# Just ordered a new acoustic.



## Gary




----------



## surfspeck

Kool!


----------



## Gary

surfspeck said:


> Kool!


Thanks. These are incredible guitars that very few people know about. These are NOT factory built in China, but handmade in Canada. The last S6 I played at GC, I played it back to back to ~ $1500-$2000 Martins and Taylors and if I was blindfolded, I couldn't tell the difference. Except in my wallet.

This is a $400 guitar.


----------



## BullyARed

Didn't you buy that Yamaha 730s recently? Very soon you will have as many guitars as your fishing rods and still counting!


----------



## Gary

And RC planes, mountain bikes....


----------



## water turkey2

I go play in the acoustic room of the local Guitar Center and I love the Seagulls. Very rich sound and I like how light they are.


----------



## Raynard

Just bought an Entourage, fell in love with it at the store, have not set it down yet.


----------



## Law Dog

Nice!


----------



## Rawpower

Did your guitar come in yet? Post some pic's


----------



## Gary

Oh yea!


----------



## TranTheMan

Gary, all your fault. I am out of $400 for the same!


----------



## Rawpower

I saw one the other day at a Pawn shop but it had a small chip on the head stock. I didn't get it but maybe I should have. When I went back to try it out, it was gone. Oh well, I have my eye on a Taylor now.


----------



## Bass-Tracker

Gary said:


> Thanks. These are incredible guitars that very few people know about. These are NOT factory built in China, but handmade in Canada. The last S6 I played at GC, I played it back to back to ~ $1500-$2000 Martins and Taylors and if I was blindfolded, I couldn't tell the difference.

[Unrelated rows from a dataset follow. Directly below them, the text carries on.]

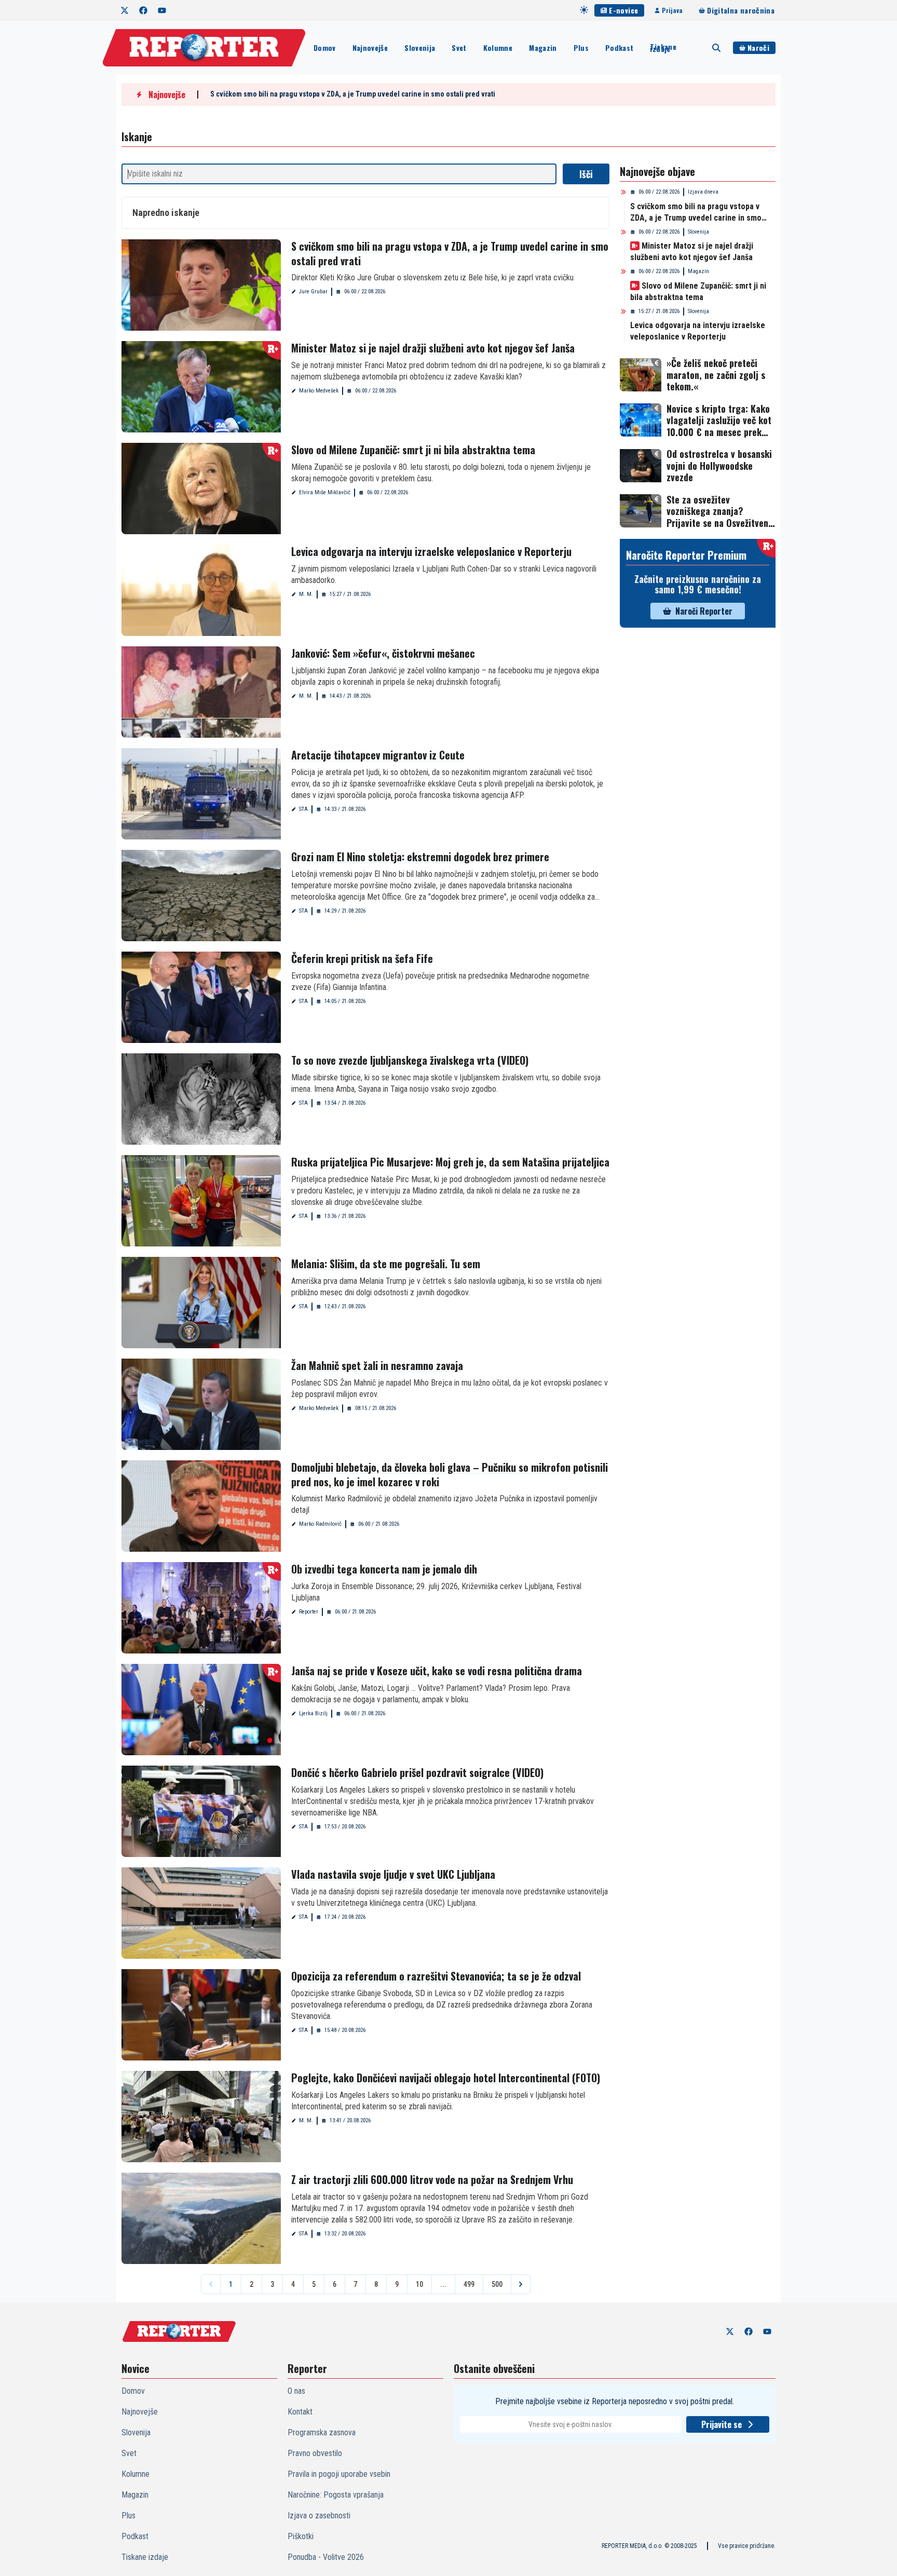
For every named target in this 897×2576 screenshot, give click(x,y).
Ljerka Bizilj (313, 1713)
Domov (325, 47)
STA (303, 809)
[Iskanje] (716, 47)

Except in my wallet.
> 
> This is a $400 guitar.


Comparing Seagulls to Martins, Taylors or even Gibsons is like comparing apples to oranges.
Different skin, innards & origin.

In the last 10 years Martins, Taylors & Fenders have been cheapened up quite alot.
If it's older than 10 years you have a much better guitar.

I own a Martin HD28 (1969) & Martin DR (1997).
It's been said forever that all Acoustic guitars are compared to the Martin 28's in sound & the 28' are the most copied of all Acoustic guitars.
It still rings true regardless of how many new companies start up.
I'll keep my Martins.

.


----------



## BigBay420

Bass-Tracker said:


> Comparing Seagulls to Martins, Taylors or even Gibsons is like comparing apples to oranges.
> Different skin, innards & origin.
> 
> In the last 10 years Martins, Taylors & Fenders have been cheapened up quite alot.
> If it's older than 10 years you have a much better guitar.
> 
> I own a Martin HD28 (1969) & Martin DR (1997).
> It's been said forever that all Acoustic guitars are compared to the Martin 28's in sound & the 28' are the most copied of all Acoustic guitars.
> It still rings true regardless of how many new companies start up.
> I'll keep my Martins.
> 
> .


I don't know it's just something about a Taylor that makes me smile while playing.


----------



## pickn'fish

I bought a D35 in 1975. Kinda wish I had bought an HD28. But, Lord Almighty is it SWEET sounding. I love it. Bought a Taylor 810 Custom in 1988. Great sounding geetar and beautiful beyond description. Apples and oranges... sorta. Once owned a D18, also. Almost sold the Taylor but reconsidered and glad of it. But, I've decided I am basically a Martin man, the linchpin of acoustic guitars...


----------



## gigem87

Happy to find this thread. I have been researching to find a new acoustic guitar and landed on the Seagull Original S6. My situation is complicated by the fact that I am left handed. I have held right handed ones, and can halfway play them upside down. Just found a left handed one in town and will see it on Monday.

Not at Southpaw Guitars, but they did locate it for me.


----------



## OnedayScratch

Happy to find the thread as well. I am planning on a Taylor T5 as a retirement gift to myself but now I want to check out Seagull.

Maybe get now and save some change.


----------



## gigem87

Update - Just came from from Guitar Stringers in Pasadena with my new, left handed Seagull Original S6. I am in love with this guitar!

It was a "factory second", and the price was great. Just $250. See pictures below.

Really hard to find a factory second of anything that is specifically left handed, so I was stoked to get it.

Last picture looks bad - reflection and poor light. Guitar is perfect except for that one ding on the binding...


----------



## catndahats

Hey Gigem,
Congrats on the lefty guitar!
I haven't been to guitar stringer in ages. Are they still a Santa Cruz dealer? Did you see anything interesting in the acoustic section besides your great find?


----------